> PROBLEM:
Could you return, exactly as written, every line from the one containing "The image size is (680, 470)." through the last line of the entries below, leaving out the pictures?

[Saved entries]
== Segment start ==

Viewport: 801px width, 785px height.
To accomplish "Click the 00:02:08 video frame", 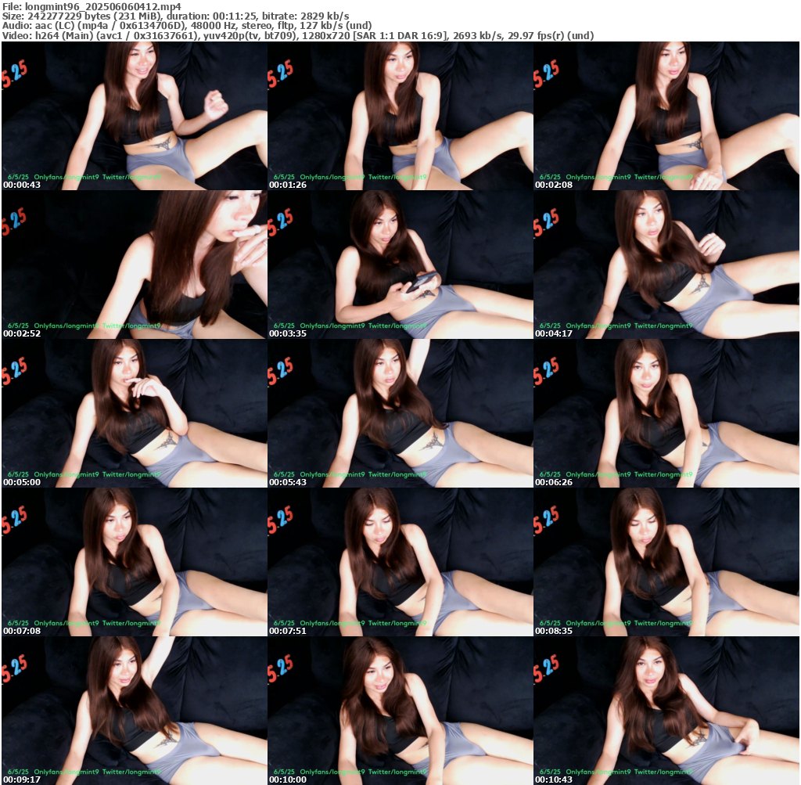I will 666,115.
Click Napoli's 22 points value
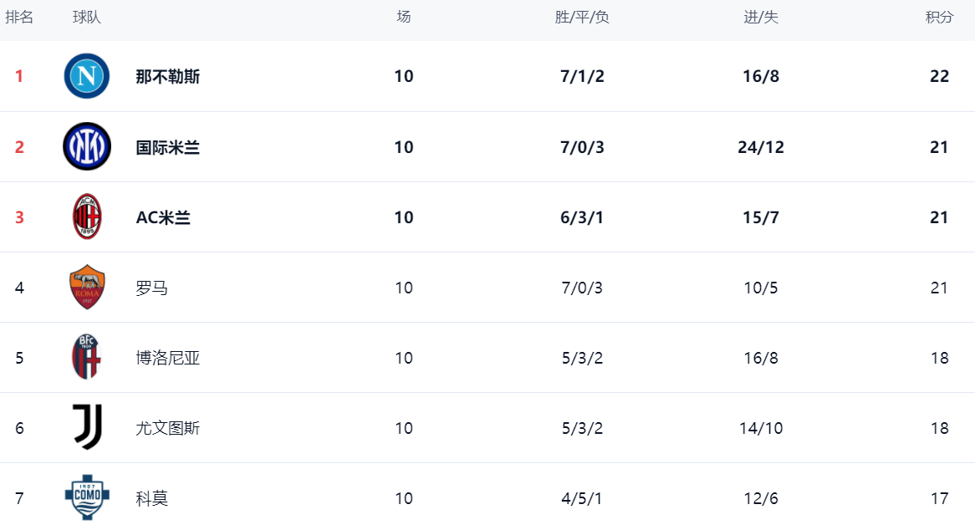 point(939,77)
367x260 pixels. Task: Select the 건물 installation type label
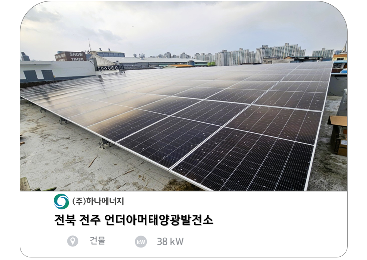coord(97,241)
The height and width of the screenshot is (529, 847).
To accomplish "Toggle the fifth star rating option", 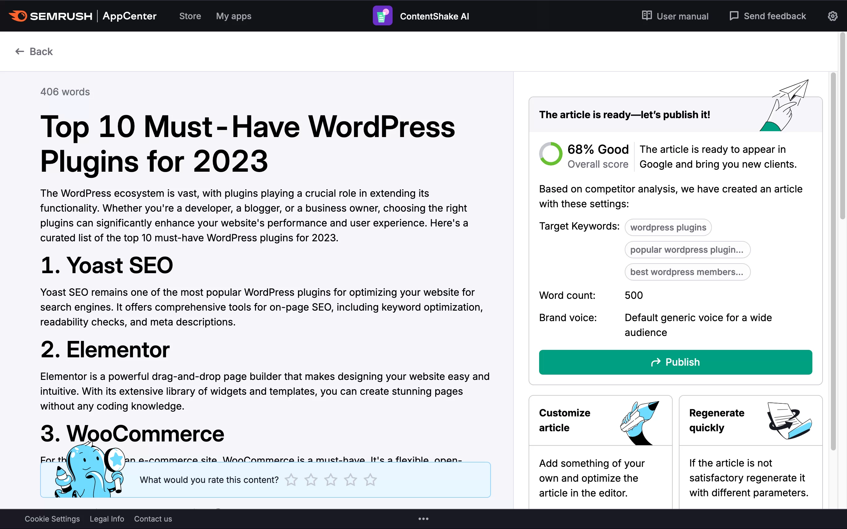I will pyautogui.click(x=370, y=480).
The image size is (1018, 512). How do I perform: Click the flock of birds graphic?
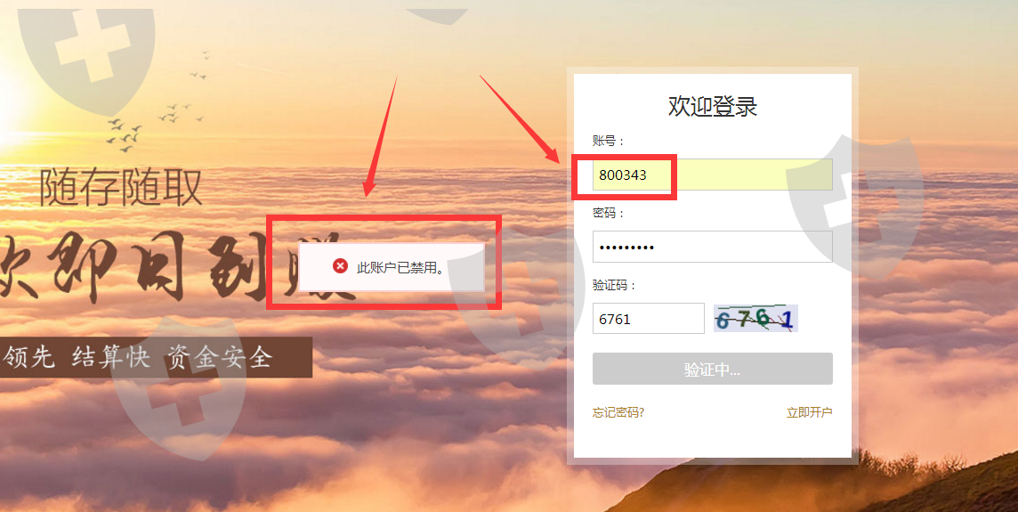pyautogui.click(x=158, y=104)
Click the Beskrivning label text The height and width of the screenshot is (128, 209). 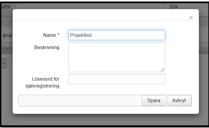coord(47,47)
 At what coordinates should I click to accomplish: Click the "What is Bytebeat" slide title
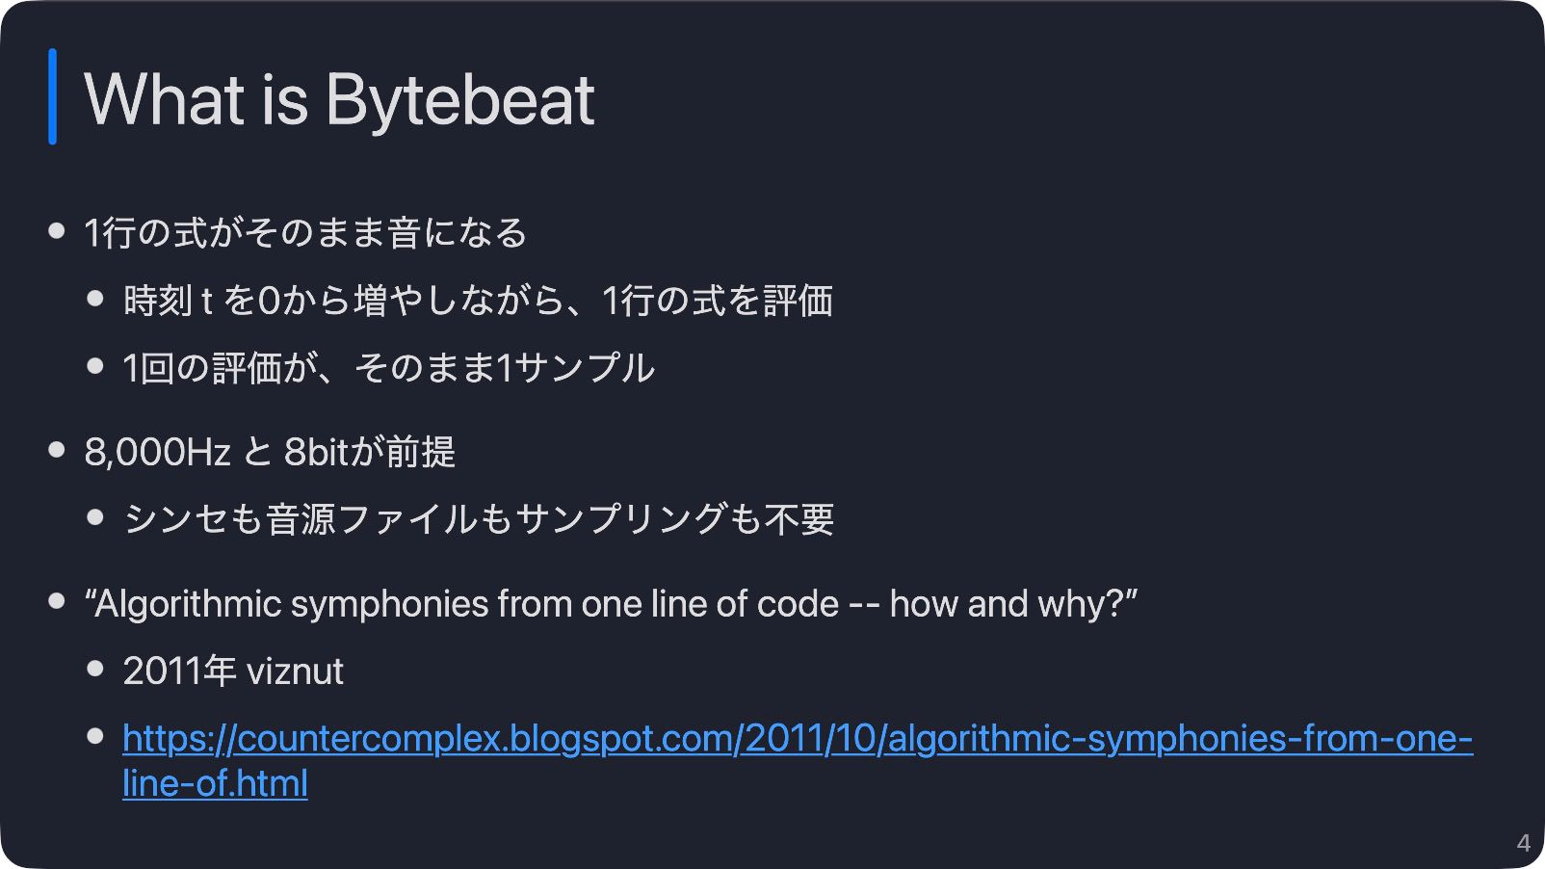[x=339, y=99]
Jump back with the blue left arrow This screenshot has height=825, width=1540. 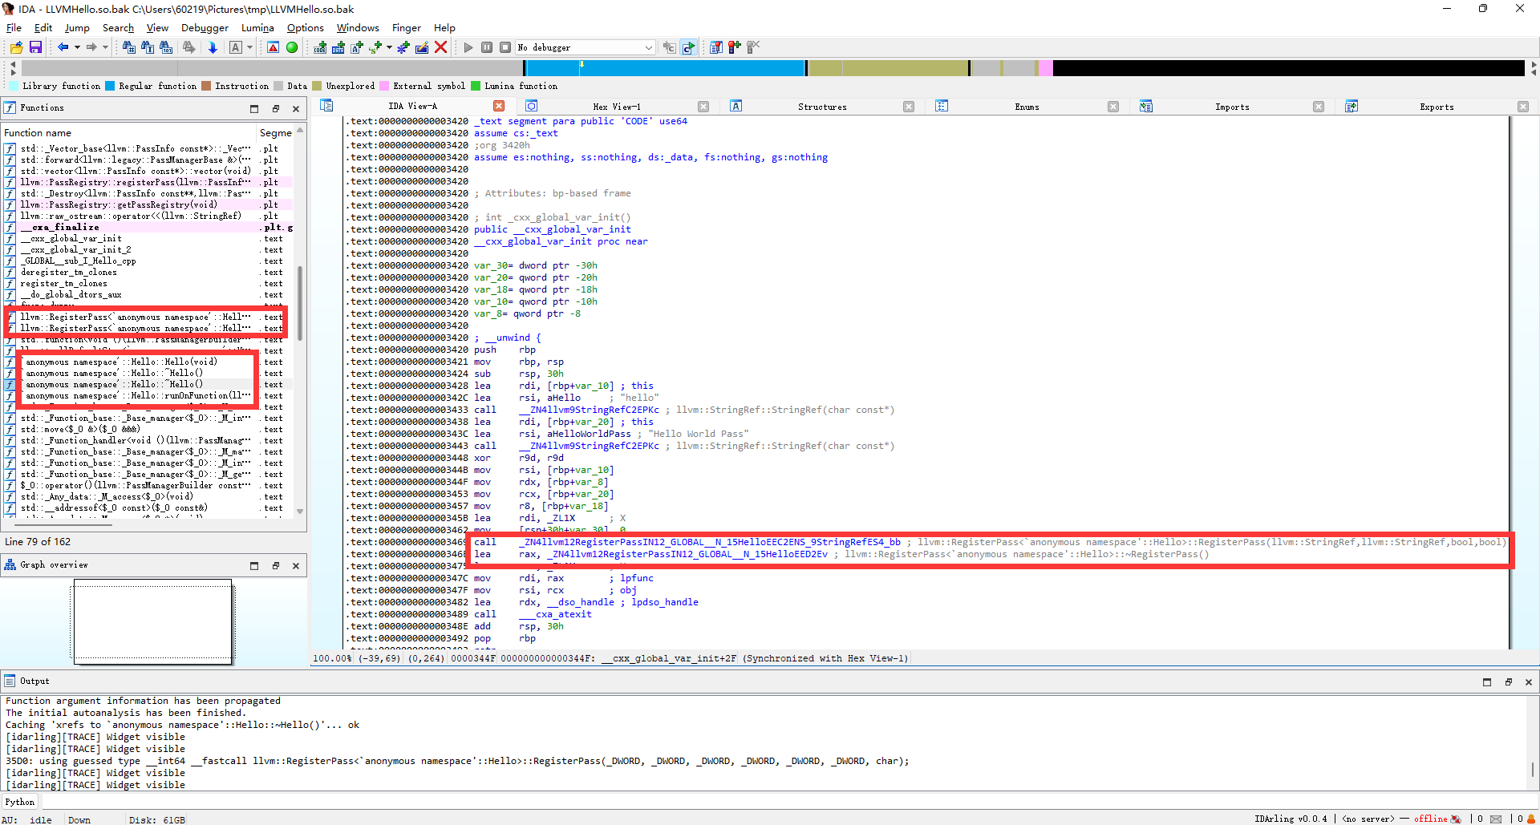pyautogui.click(x=63, y=47)
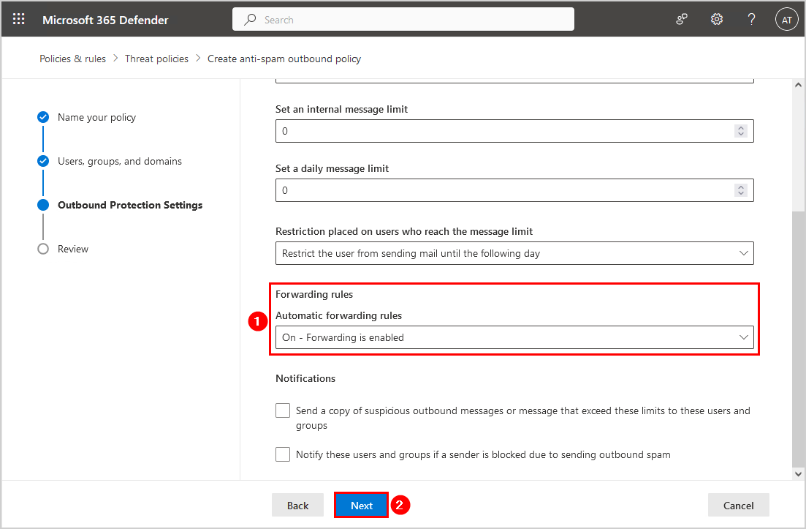806x529 pixels.
Task: Click the 'Users, groups, and domains' step checkmark
Action: 43,161
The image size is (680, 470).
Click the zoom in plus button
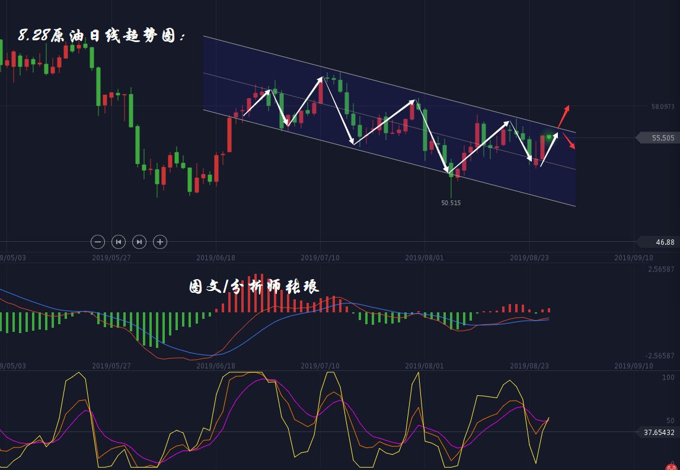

== Segment end ==

> EXERCISE RESPONSE:
The image size is (680, 470).
Click the zoom in plus button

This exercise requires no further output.